非ST上昇型心筋梗塞を疑う患者に対する高感度トロポニンTの効能。特に主訴別での検討。
【リサーチクエスチョン】
“胸部症状”という主訴で救急室に来院した患者に高感度トロポニンT (hs-cTnT)が鑑別診断に、どの程度有効か?
【方法】
@ 試験デザイン
ドイツの1施設で行われた観察研究です。6ヶ月の間、救急室に来院した連続3327名を対象に行われました。そこから救急医、もしくは循環器医の診療で急性冠症候群を疑われた658例を対象に
1)典型的な虚血性心疾患による胸痛
2) 呼吸困難
3) 非典型的な胸痛
の3群に分類しました。全症例にhs-cTnTを測定しました。
◼️ exclusion criteria
STEMI, LBBB。
【研究プロトコール】
後ろ向き研究です。
【アウトカム】
急性冠症候群に対するhs-cTnTの診断効率。ACSの診断は二人の循環器医によってCT, MRA, CAGやラボデータを元に、後ろ向きに検討されました。
【結果】
- 患者背景です。半分以上が男性がで、平均年齢が70歳前後です。75歳以上が3割を占めます。NSTEMI, UAの割合は当然の結果ながら虚血性胸痛を疑う患者に最も比率が高くなりました。
呼吸困難が最も診断効率の悪いグループになります。そこにはNTproBNP値をみればわかるように心不全患者が大分多いと思われます。それゆえ死亡率も最も高いのでしょう。GRACE scoreも最高値の群です。AUC値は虚血性胸痛でhs-cTnTが最も高値を示すことがわかります。しかし他の2群では正確な診断は難しそうです。
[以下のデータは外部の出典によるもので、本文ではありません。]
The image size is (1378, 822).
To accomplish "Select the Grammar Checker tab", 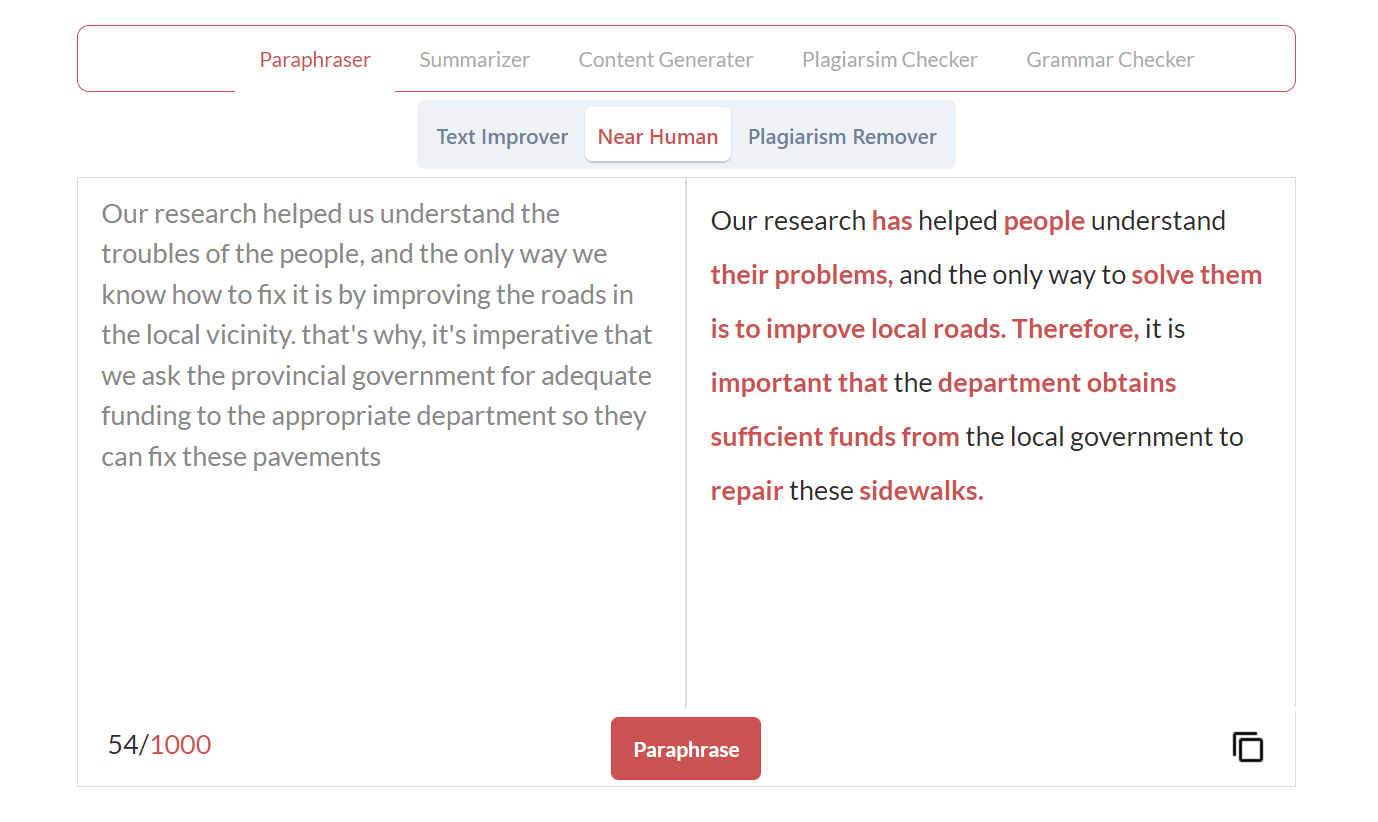I will [x=1110, y=60].
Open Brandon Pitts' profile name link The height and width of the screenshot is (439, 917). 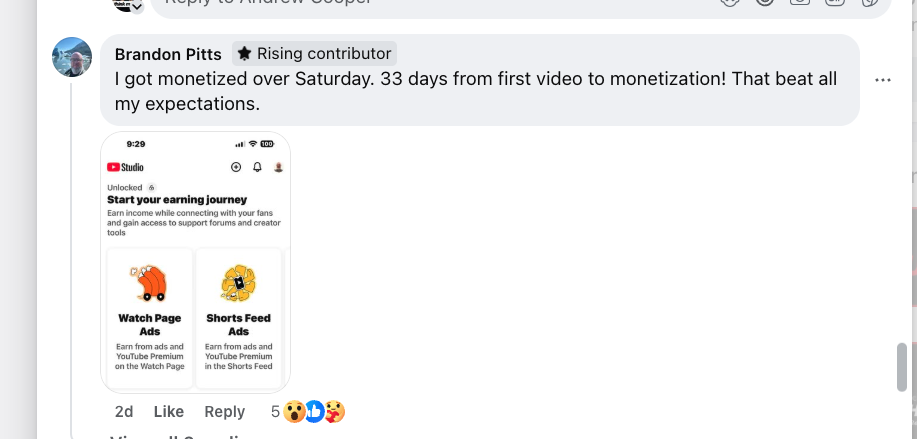click(x=168, y=54)
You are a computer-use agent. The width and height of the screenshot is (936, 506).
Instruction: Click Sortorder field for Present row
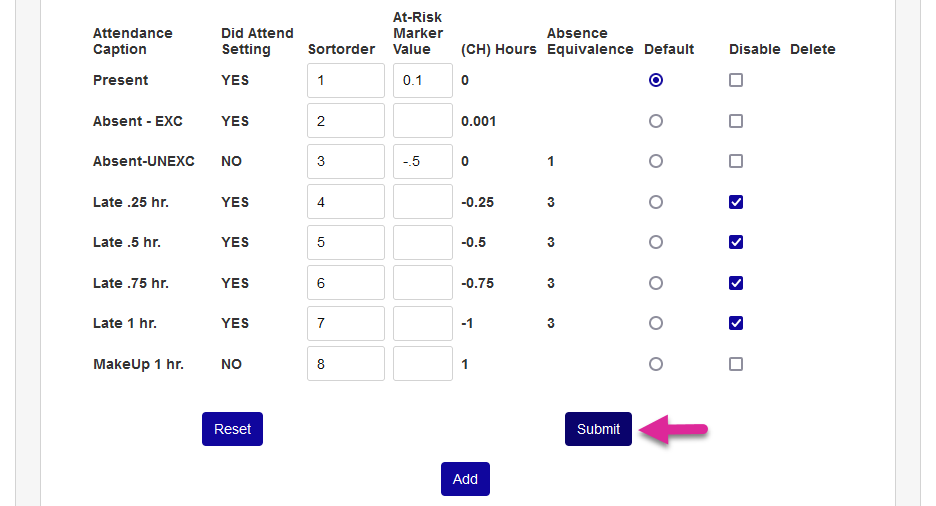(x=345, y=81)
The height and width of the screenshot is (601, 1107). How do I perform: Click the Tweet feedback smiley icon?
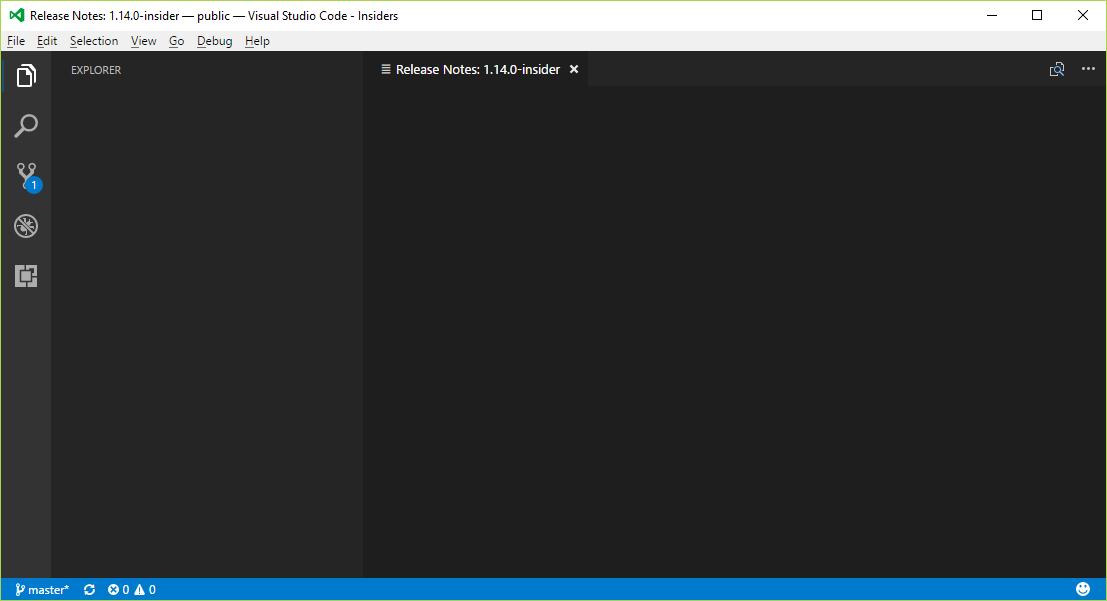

以上から本論文では以下の3点を明らかにすることができました。
1)ACSをhs-cTnTを用いて効率よく診断するためには主訴によるスクリーニングが重要。
2) 呼吸困難症状の患者からACSを正しく診断するにはhs-cTnTでは難しい。
3) 経時的なhs-cTnTの増加は高いほど予後は不良。
【私見】
感度特異度の図抜けた高感度トロポニン測定系ですが、やはり基本の問診によるスクリーニングなしではその性能を発揮できません。後ろ向きの単施設の研究ですが理にかなった結論と考えます。
当たり前ですが診断機器を使いこなす医師の能力ありきです。まるでパソコンやスマホと同じです。使いこなす能力がないとそのパソコンの能力を1/10も使いこなせませんね。